Leonardo Spa chiede, il ministero della Difesa benedice, la Regione dice sì. Nei poligoni della Sardegna tornano le esercitazioni anche durante l’estate. Attività che si svolgono in deroga ai patti con lo Stato assunti nel 2017 e ai disciplinari d’uso sottoscritti con le forze armate che prevedevano il blocco delle manovre a fuoco dal primo giugno al 30 settembre. Invece per la parte a terra del Pisq, territorio di Perdasdefogu, è stata emanata un’ordinanza di sgombero per consentire i test d’arma da parte dell’industria bellica di Stato: il provvedimento vale da ieri fino a Ferragosto. La firma sul documento che concede l’autorizzazione è della presidente della Regione Alessandra Todde.

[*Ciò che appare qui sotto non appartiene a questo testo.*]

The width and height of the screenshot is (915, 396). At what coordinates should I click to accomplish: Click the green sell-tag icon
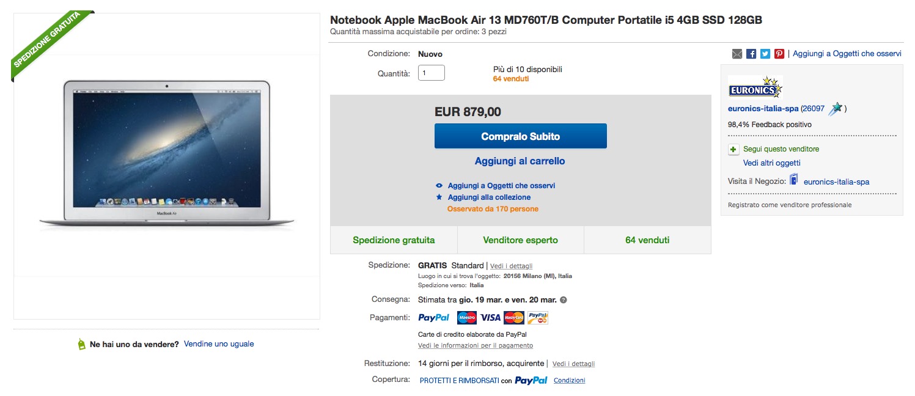[x=82, y=345]
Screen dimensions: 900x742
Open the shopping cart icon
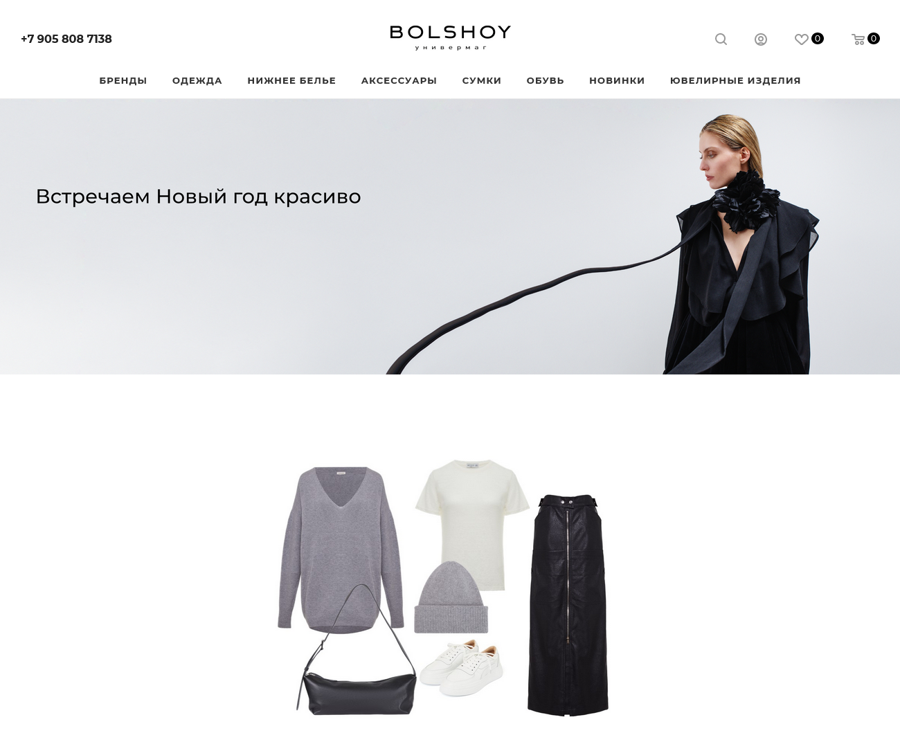[858, 39]
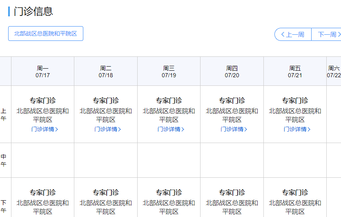Click the 周二 07/18 column header
Screen dimensions: 341x217
click(106, 72)
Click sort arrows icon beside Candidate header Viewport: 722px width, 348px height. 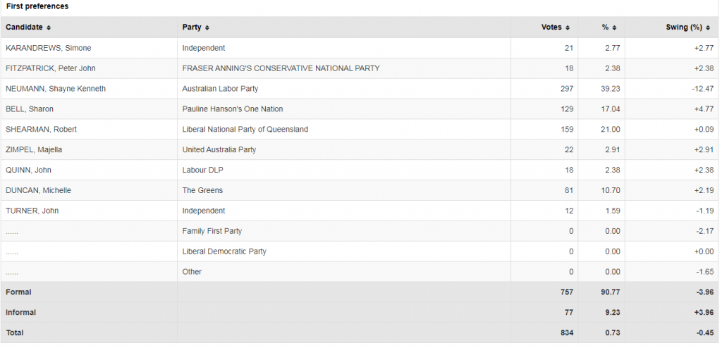coord(49,27)
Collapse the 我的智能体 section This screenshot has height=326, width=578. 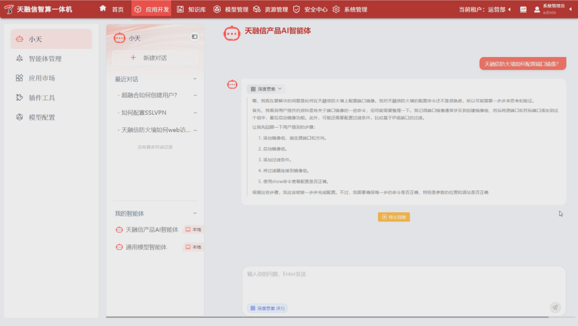tap(195, 213)
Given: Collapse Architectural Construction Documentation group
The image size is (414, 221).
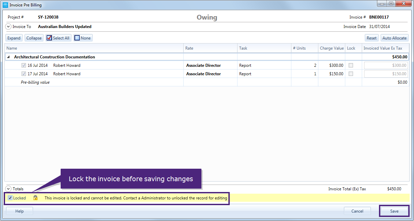Looking at the screenshot, I should 8,57.
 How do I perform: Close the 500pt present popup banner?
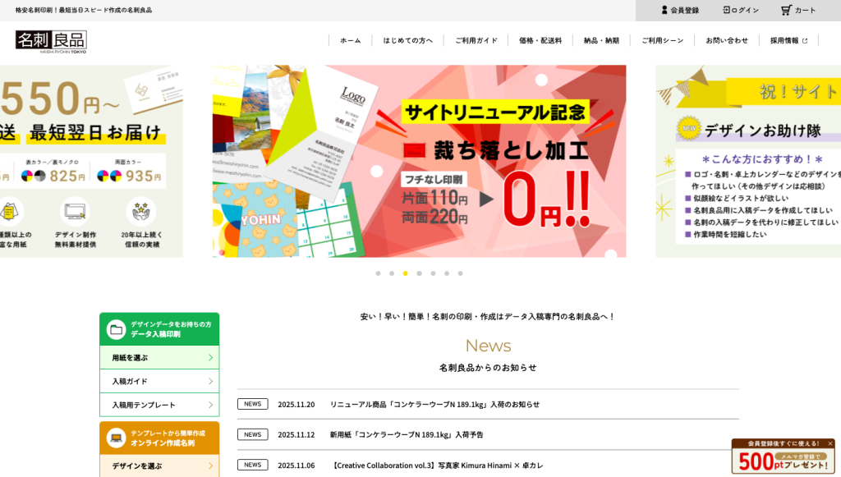(x=830, y=443)
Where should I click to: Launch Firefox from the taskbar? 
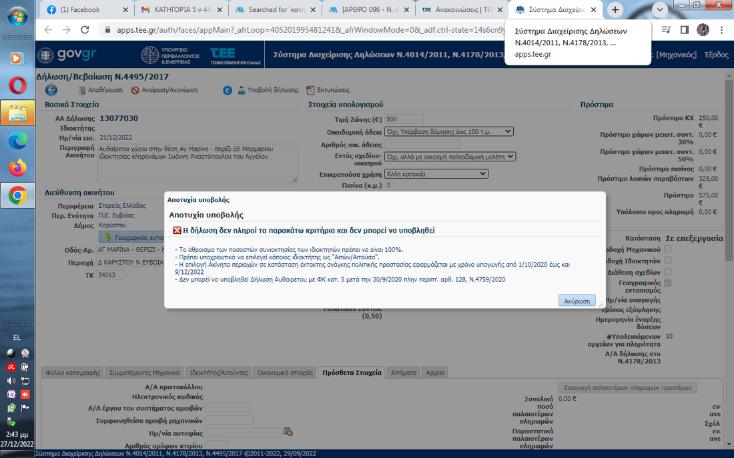pos(17,166)
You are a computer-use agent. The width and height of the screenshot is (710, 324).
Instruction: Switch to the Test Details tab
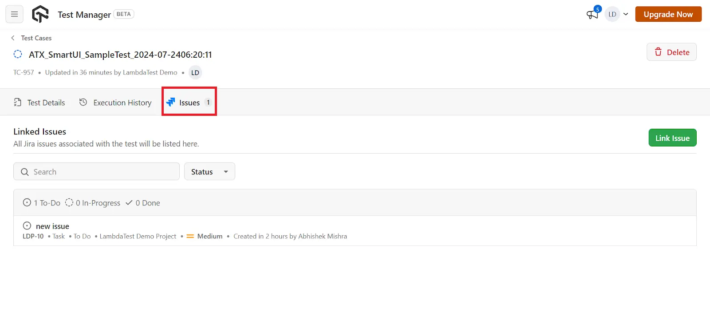point(39,103)

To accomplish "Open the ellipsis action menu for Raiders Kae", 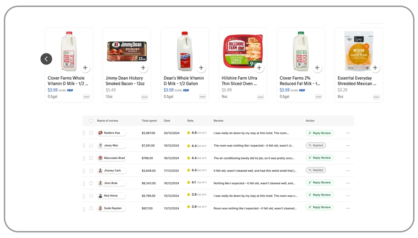I will click(348, 133).
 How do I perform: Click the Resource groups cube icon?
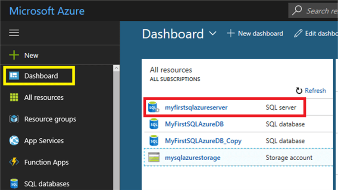pos(14,119)
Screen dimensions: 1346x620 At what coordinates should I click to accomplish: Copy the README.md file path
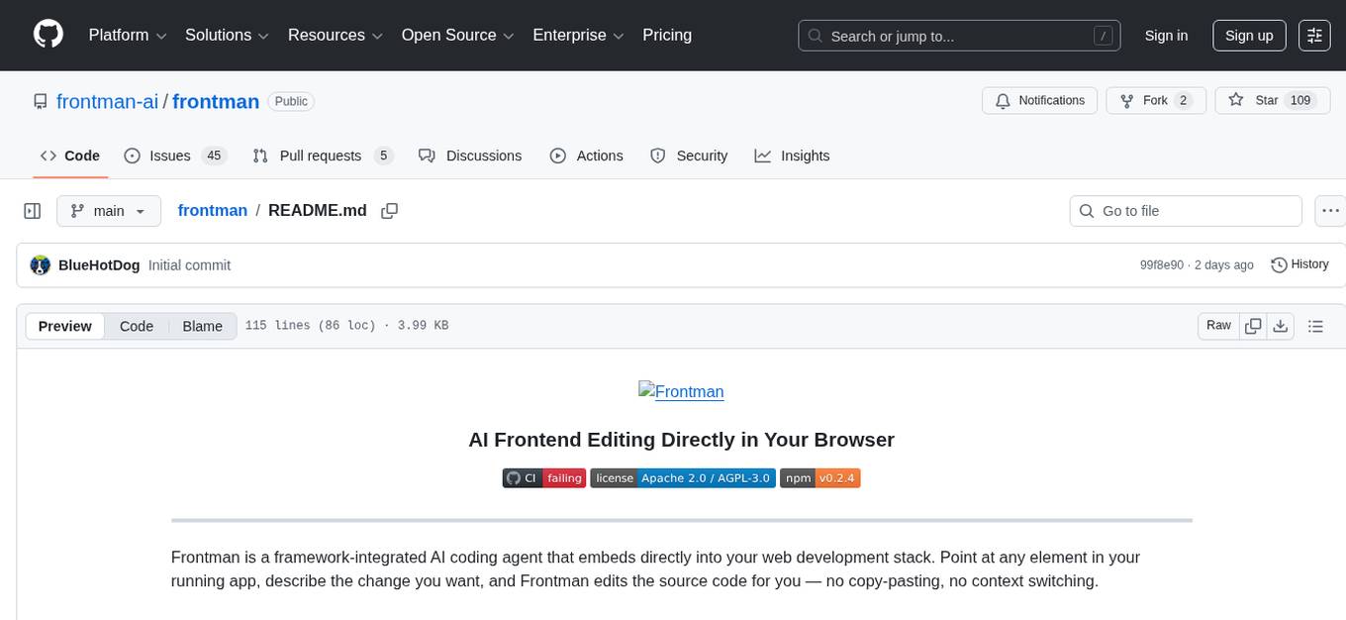coord(390,211)
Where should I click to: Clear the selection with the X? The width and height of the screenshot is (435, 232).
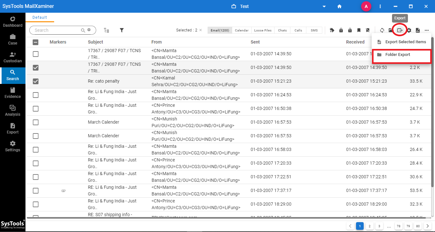(x=201, y=30)
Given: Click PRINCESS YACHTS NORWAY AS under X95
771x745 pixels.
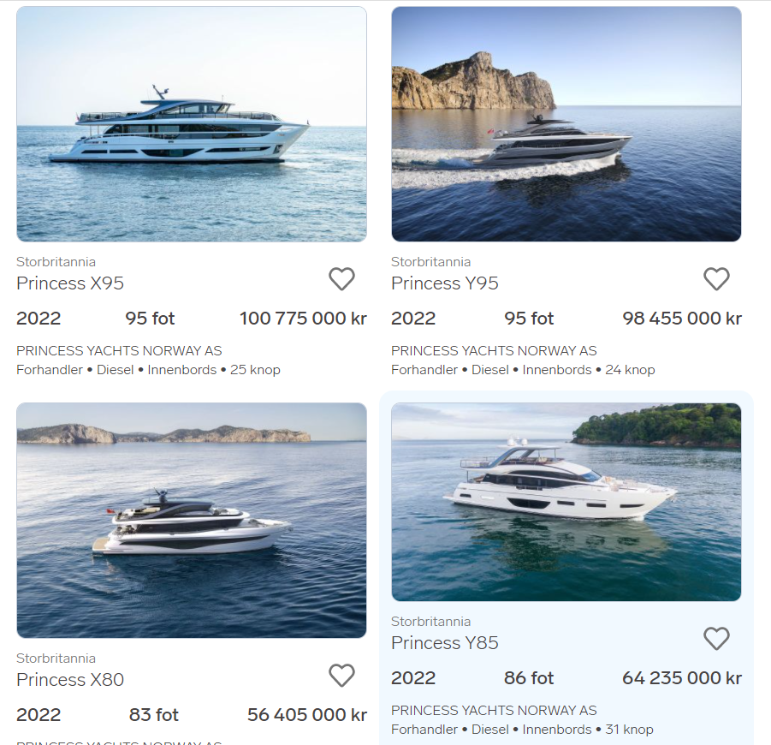Looking at the screenshot, I should (x=119, y=351).
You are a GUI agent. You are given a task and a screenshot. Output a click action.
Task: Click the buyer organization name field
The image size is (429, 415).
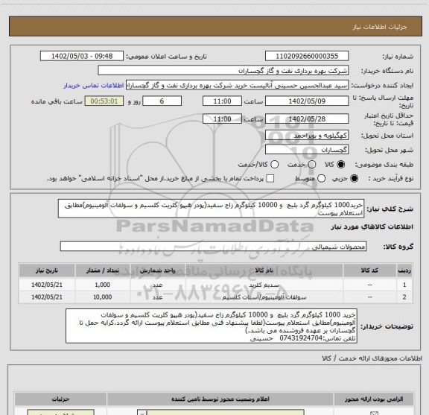(x=223, y=71)
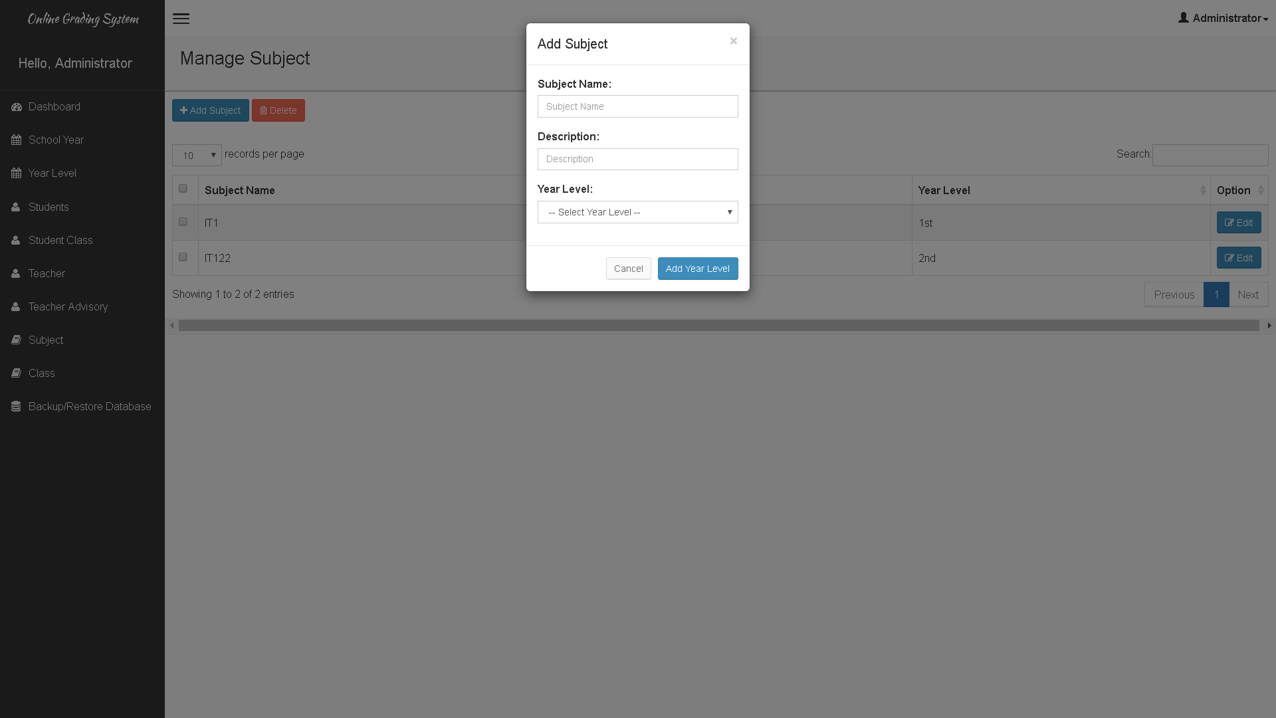Click the Delete button in toolbar
The width and height of the screenshot is (1276, 718).
(278, 110)
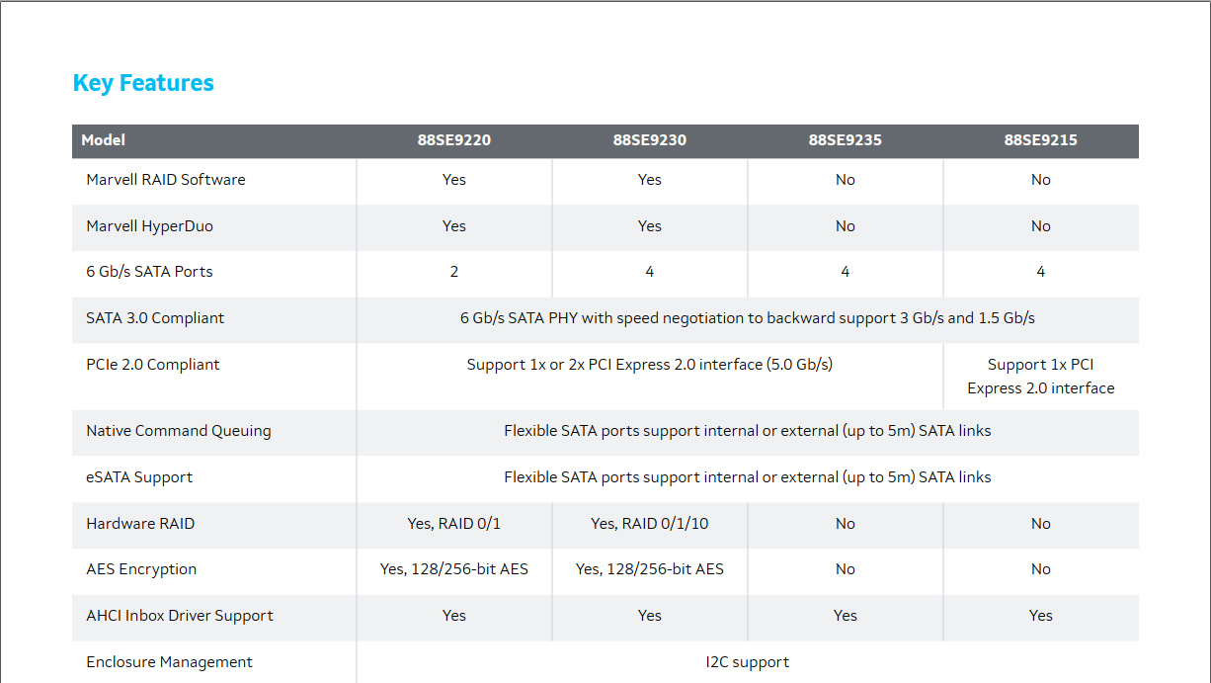Click the I2C support cell text
The width and height of the screenshot is (1211, 683).
pyautogui.click(x=747, y=662)
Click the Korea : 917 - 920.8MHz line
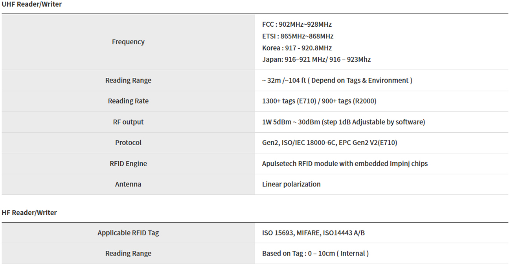Image resolution: width=511 pixels, height=265 pixels. pyautogui.click(x=297, y=48)
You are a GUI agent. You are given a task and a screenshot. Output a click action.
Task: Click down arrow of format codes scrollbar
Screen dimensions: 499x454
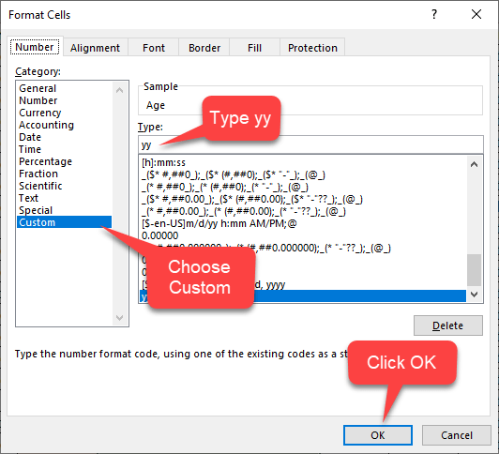tap(475, 295)
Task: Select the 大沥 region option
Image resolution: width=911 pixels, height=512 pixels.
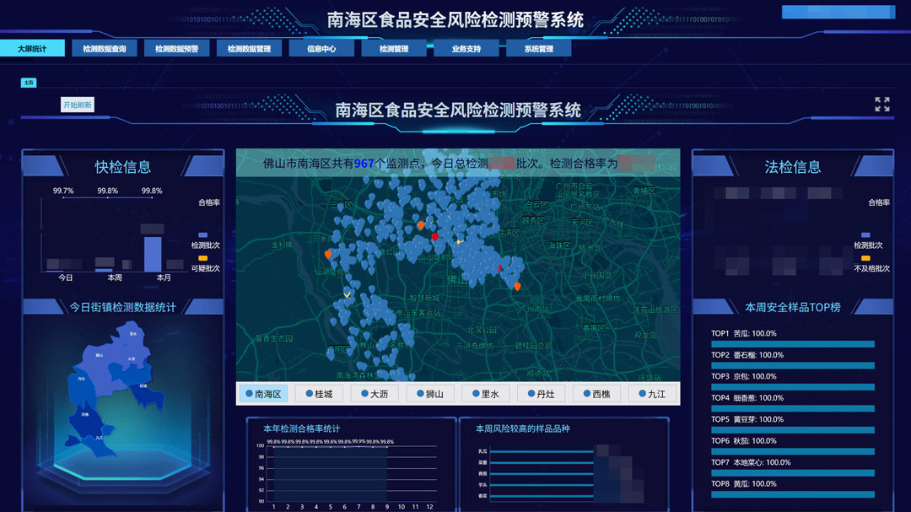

Un passo indietro rispetto a conquiste considerate acquisite sul fronte del riequilibrio (precario) della presenza militare nell’Isola.

La deroga

Lo scambio di richieste e concessioni, avvenuto attraverso caselle di posta ufficiali tra Roma, viale Trento a Pisq – e non rese pubbliche fino a questi giorni - risale ai primi di giugno. Il comandante del Poligono aveva sottolineato «l’urgenza di effettuare le operazioni» da parte di Leonardo. Todde aveva risposto: «Si rilascia il nulla osta all’esecuzione dell’attività da svolgersi solo ed esclusivamente presso il Poligono “a terra” - anche in deroga al periodo intercorrente tra il primo giugno e il 30 settembre». D’altronde, è stato sottolineato, non sono previste interdizioni a mare. Sugli albi pretori dei comuni interessati, nelle ultime ore sono comparse le ordinanze di sgombero: tutta l’area a terra del poligono fino al 14 agosto è inaccessibile e bandieroni rossi segneranno le zone invalicabili.